OVERLAND PARK, Kan. -- Ever since Google announced it would bring ultra high-speed internet to the metro, people have been wondering how it might be best put to use. Now an international competition to figure that out has been narrowed to 39 semi-finalists.
The Gigabit Challenge had 113 submissions from five continents and 24 states. It asked aspiring entrepreneurs for their ideas for business ideas that best used the Google network, and everyone from big names in the high-tech world to a metro grandpa made the cut.
In his Overland Park apartment grandfather of four, Michael McKinzy, developed a plan 20 years in the making that could change American history. A chad-free voting society.
"The 2000 election is you know in the back of my mind," McKinzy explains.
His plan is to allow people to vote online from a secure site, using a fingerprint scanner on a mouse. After you vote, you get a receipt to keep. You never have to leave the house
McKinzy entered his idea for modern voting into the Gigabit Challenge, the former electrician and current DeVry University student, is one of 39 semi-finalists.

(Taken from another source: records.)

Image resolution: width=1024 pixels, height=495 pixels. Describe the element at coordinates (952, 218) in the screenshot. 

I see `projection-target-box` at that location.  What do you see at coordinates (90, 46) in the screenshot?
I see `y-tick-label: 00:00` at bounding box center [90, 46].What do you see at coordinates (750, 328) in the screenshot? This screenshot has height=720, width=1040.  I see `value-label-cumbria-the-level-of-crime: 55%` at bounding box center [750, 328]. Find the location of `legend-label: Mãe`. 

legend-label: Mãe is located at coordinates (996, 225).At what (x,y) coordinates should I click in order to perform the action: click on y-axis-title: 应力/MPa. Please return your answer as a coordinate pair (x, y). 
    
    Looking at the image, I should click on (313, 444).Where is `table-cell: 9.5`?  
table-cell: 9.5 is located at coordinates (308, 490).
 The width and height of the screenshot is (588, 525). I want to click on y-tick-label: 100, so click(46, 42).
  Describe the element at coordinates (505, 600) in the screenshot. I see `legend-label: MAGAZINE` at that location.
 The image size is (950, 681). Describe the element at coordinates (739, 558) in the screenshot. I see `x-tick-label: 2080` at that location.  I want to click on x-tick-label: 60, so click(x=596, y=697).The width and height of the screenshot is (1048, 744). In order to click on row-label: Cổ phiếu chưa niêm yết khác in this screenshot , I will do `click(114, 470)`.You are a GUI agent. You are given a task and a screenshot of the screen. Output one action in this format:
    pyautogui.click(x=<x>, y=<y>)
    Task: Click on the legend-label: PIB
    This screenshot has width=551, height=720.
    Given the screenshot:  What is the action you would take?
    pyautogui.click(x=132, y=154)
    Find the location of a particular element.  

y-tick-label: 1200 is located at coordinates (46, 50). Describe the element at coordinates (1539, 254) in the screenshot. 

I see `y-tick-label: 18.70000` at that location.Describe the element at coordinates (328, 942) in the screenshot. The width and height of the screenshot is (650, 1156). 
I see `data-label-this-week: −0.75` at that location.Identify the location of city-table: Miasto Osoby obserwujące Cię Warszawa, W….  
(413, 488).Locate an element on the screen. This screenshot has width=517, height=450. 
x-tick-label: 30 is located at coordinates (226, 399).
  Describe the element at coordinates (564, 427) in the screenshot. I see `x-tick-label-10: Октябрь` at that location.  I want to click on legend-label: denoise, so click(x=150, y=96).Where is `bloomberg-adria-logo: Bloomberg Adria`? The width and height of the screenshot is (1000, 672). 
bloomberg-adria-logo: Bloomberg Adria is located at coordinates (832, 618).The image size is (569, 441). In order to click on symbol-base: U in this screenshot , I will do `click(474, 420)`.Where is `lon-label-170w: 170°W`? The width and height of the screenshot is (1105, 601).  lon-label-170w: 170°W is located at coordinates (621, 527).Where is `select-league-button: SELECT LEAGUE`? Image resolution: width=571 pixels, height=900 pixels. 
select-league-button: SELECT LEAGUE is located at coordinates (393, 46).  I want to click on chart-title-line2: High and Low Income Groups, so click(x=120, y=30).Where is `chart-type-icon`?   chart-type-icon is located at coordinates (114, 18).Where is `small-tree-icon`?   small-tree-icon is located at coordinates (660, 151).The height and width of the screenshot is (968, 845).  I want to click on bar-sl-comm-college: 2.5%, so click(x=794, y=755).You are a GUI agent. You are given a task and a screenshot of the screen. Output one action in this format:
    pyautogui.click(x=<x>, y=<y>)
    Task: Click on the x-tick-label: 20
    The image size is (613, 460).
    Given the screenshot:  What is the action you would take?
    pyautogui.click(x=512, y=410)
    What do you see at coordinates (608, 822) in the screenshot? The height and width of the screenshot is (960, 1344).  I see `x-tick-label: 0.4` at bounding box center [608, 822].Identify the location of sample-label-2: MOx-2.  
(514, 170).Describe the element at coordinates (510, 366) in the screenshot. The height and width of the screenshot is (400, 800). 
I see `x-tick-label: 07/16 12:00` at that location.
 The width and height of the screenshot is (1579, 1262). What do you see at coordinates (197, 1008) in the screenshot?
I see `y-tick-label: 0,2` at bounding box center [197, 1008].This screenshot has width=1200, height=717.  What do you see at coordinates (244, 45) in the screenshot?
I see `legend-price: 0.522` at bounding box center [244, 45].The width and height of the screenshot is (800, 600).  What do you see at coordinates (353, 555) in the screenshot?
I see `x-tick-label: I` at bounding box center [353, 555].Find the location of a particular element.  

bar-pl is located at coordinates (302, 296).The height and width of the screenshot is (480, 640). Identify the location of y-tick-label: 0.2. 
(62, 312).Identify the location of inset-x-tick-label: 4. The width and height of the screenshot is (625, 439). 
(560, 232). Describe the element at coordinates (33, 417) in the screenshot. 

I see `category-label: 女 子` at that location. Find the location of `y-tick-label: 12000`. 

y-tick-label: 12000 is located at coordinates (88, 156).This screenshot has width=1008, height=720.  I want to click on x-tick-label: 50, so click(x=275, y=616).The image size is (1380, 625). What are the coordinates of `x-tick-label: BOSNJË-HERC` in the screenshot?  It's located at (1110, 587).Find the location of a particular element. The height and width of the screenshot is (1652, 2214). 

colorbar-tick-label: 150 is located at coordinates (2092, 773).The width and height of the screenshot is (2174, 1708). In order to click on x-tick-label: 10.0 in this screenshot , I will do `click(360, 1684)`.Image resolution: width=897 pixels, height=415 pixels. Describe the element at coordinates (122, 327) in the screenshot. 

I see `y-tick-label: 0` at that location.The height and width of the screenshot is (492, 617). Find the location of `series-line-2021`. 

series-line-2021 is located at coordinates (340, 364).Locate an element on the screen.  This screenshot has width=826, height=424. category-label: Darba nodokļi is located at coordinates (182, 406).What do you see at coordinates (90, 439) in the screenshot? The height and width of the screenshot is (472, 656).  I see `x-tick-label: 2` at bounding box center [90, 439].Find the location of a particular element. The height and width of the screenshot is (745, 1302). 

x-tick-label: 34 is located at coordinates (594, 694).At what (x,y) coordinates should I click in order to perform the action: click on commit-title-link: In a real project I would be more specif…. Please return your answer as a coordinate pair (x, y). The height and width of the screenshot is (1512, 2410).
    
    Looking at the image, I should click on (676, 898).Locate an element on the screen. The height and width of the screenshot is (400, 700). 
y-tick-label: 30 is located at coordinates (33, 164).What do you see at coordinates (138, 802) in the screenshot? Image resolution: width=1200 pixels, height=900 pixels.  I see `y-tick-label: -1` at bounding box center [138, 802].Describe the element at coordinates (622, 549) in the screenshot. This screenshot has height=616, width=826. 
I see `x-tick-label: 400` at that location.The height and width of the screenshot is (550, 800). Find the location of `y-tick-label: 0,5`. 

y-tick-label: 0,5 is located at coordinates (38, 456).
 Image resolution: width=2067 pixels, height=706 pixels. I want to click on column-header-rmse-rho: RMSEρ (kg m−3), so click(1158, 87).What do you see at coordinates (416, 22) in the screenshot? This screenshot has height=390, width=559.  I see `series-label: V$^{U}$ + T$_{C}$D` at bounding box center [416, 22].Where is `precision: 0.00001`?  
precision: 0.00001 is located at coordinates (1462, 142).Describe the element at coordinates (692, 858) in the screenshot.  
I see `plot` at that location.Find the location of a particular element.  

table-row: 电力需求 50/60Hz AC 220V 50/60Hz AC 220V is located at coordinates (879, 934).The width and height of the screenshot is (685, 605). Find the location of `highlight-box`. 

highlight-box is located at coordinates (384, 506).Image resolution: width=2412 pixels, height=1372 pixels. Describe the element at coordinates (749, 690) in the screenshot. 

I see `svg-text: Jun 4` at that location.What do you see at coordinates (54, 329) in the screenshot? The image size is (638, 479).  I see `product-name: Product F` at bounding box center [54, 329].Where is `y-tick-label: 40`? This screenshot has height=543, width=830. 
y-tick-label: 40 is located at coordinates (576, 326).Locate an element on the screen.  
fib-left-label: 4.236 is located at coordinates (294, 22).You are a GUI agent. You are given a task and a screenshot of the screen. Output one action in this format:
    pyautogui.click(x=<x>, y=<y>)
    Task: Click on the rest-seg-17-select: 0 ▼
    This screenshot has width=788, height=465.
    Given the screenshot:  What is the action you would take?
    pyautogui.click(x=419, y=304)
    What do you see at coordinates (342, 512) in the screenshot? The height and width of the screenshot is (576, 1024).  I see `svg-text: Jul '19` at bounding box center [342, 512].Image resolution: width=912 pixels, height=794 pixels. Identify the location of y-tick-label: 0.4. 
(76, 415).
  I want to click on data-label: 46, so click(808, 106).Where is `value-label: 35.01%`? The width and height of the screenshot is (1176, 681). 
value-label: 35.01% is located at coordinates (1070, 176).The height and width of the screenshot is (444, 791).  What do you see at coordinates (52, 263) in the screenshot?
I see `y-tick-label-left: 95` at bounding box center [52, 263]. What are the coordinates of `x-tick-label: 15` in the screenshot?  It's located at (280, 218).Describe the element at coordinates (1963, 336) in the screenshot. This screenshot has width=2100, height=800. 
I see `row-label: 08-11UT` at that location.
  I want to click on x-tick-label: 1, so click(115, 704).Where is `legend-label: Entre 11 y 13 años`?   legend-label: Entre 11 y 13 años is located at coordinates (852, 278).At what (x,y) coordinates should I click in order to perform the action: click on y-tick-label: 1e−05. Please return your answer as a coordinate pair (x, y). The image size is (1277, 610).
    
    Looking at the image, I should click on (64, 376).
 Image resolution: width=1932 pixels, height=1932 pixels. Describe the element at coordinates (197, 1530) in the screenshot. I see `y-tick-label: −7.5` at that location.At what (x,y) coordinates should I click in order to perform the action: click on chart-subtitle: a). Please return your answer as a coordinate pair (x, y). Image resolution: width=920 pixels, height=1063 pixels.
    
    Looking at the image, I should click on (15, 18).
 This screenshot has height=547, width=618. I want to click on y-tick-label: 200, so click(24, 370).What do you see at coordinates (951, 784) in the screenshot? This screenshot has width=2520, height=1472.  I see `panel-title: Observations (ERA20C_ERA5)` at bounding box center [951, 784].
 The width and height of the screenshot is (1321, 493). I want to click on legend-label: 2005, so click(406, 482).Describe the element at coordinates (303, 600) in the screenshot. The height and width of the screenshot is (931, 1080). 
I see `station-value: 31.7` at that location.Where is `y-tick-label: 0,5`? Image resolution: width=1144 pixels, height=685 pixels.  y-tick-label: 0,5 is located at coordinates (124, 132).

Greg Kratofil, Junior, an attorney who helps technology businesses, is a judge in the competition who's impressed by entries he saw, even those from local inventors, but to grow, ideas need cash.
"One of the challenges that we have in the midwest here is how we fund those companies going forward," Kratofil, Jr. says.
Think Big Partners will donate some seed money to the winner, the company's co-founder says it's an investment in these inventors.
"What they've been able to come up with and prove that could really be viable in this community I think are fantastic," Tyler Prochnow says.
For McKinzy, it's not just about the money, but a legacy for his country and family.
"I hope that they can sit back and say, yeah, that's my grandad," McKinzy smiles.
The winner of the contest gets $100,000, and $250,000 as an investment in their new company.